Soumis par Luce Langis le 19 mai 2019
Le 16 mai dernier avait lieu, au TNM, la grande première internationale de la toute dernière pièce de Michel-Marc Bouchard, « La nuit où Laurier Gaudreault s’est réveillé ». Un pur moment de grâce! Courez-y! Durant cette pièce de près de deux heures, l’auteur nous entraîne dans les méandres de cette histoire surprenante et intrigante, où une jeune femme tentera de mettre à jour et de réparer une profonde injustice commise dans son enfance…
Telle des poupées russes – et construite avec le doigté et la minutie d’un grand horloger, – cette histoire nous dévoile, petit à petit, juste ce qu’il faut savoir pour la compréhension du récit. Ce dosage, parfaitement réussi, nous tient en haleine à travers ce voyage aux allures de thriller psychologique, où la recherche de la vérité se heurte à mille résistances…

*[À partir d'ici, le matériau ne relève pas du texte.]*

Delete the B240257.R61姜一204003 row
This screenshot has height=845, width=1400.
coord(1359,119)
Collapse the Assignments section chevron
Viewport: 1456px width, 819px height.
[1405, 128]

La mise en scène est assurée par l’excellent Serge Denoncourt, qui signe avec l’auteur sa huitième collaboration fructueuse. D’ailleurs, toute la fidèle équipe technique est toujours réunie autour de Michel-Marc Bouchard. Aux costumes, on retrouve Mérédith Caron, qui signe sa 25ème conception de constumes au TNM; à la scénographie, Guillaume Lord, qui sait si bien marier les éléments techniques aux symboles de la pièce; enfin, aux éclairages, Martin Labrecque, qui fait encore ici un travail magnifique.

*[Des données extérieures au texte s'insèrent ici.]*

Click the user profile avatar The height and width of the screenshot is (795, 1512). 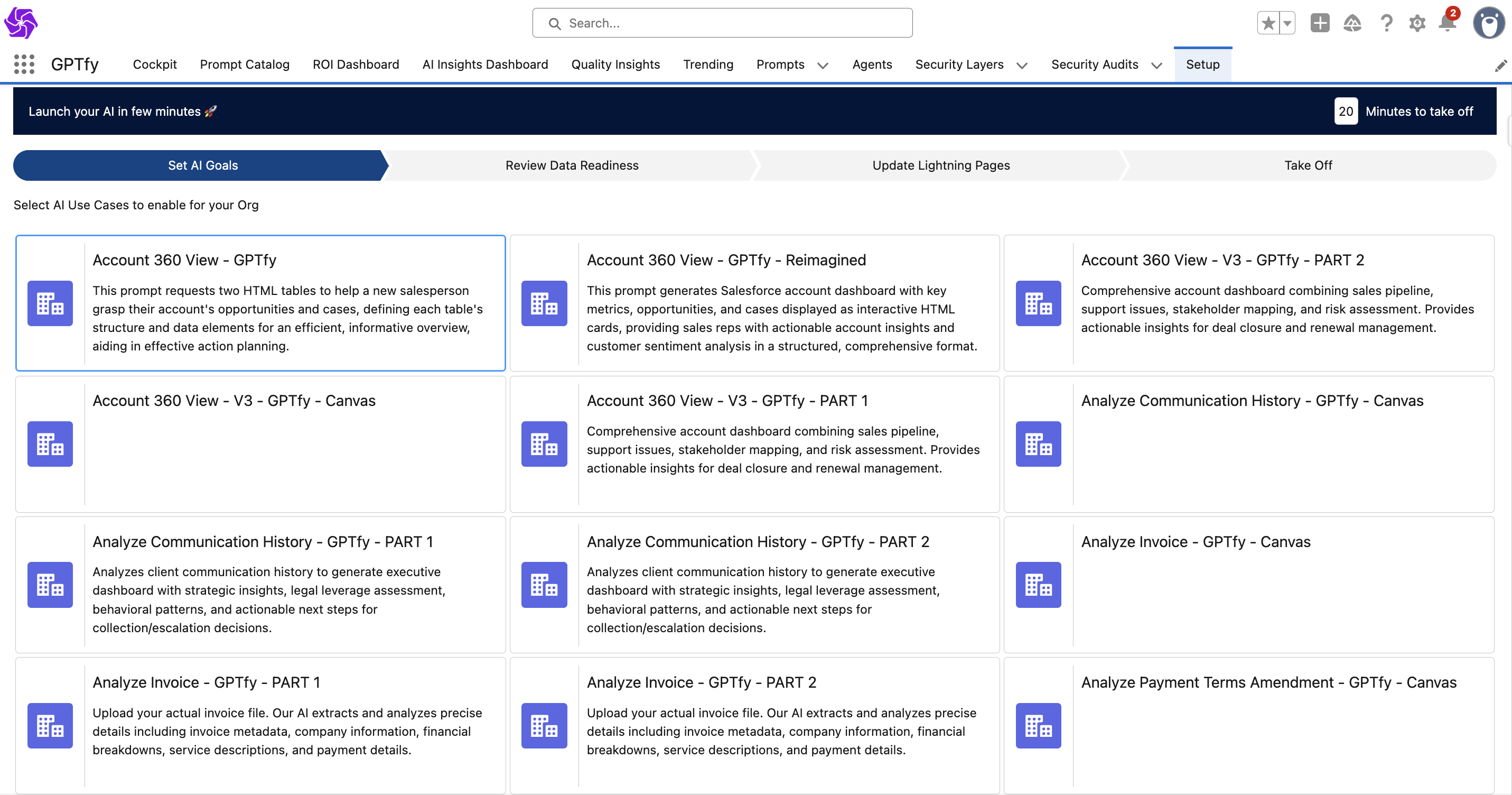[x=1489, y=23]

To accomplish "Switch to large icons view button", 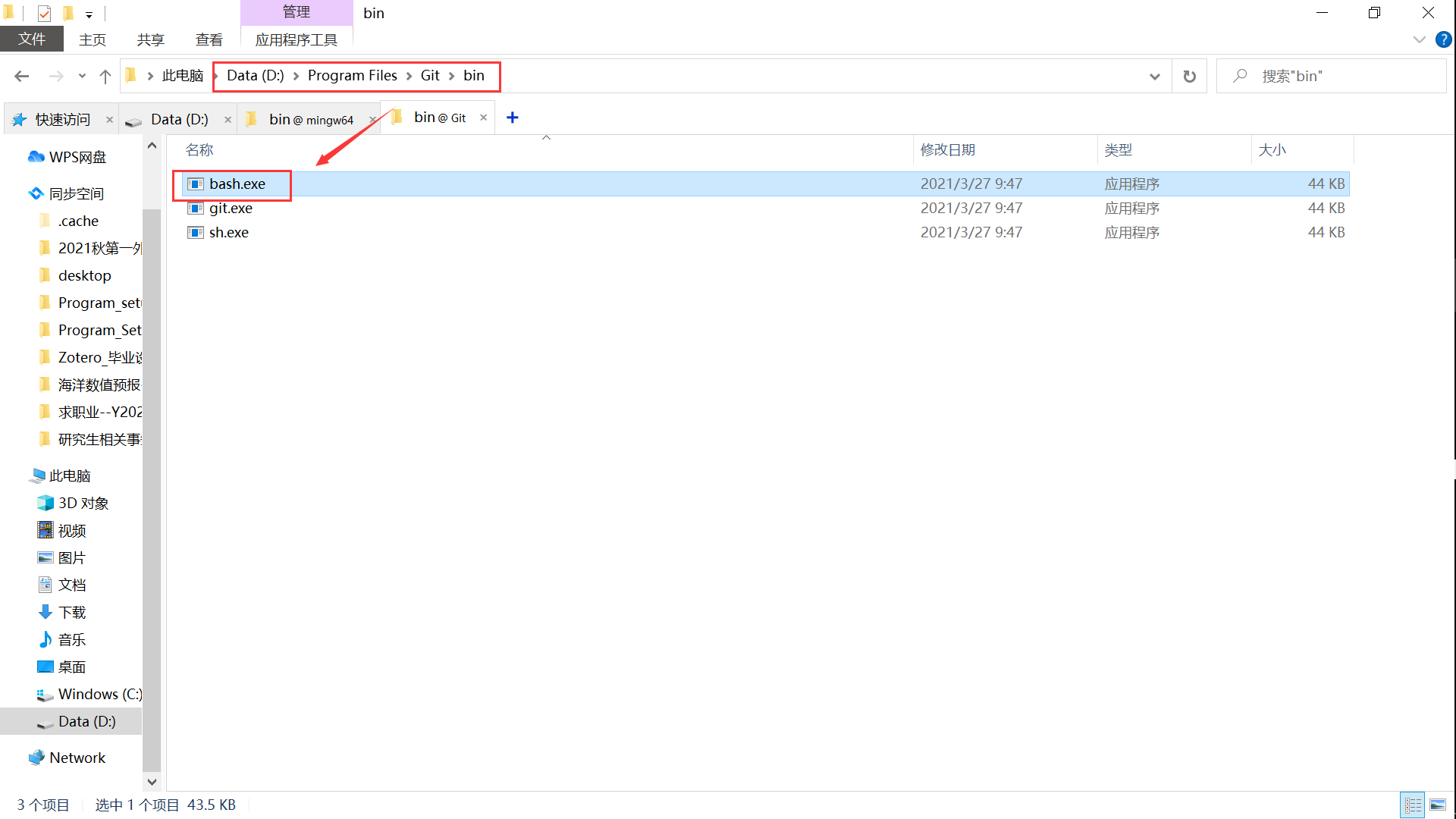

Cette nouvelle création de l’auteur québécois réunit une distribution « toute étoile ». Dans le rôle principal, on retrouve Julie Le Breton, qui incarne Mireille Larouche, cette illustre thanatologue, qui pratique l’art de redonner aux morts un aspect tranquille et apaisé. Son frère aîné, Julien Larouche (Patrick Hivon) est marié à Chantale (Magalie Lépine-Blondeau). Le frère cadet, Denis Larouche (Éric Bruneau) est suivi dans la fratrie par le benjamin Éliot Larouche (Mathieu Ricard). Le seul personnage n’appartenant pas à la famille est Mégane Tremblay (Kim Despatis), une jeune thanatologue qui fera le lien entre le lieu physique de la salle de thanatologie et le lieu abstrait de ce microcosme familial.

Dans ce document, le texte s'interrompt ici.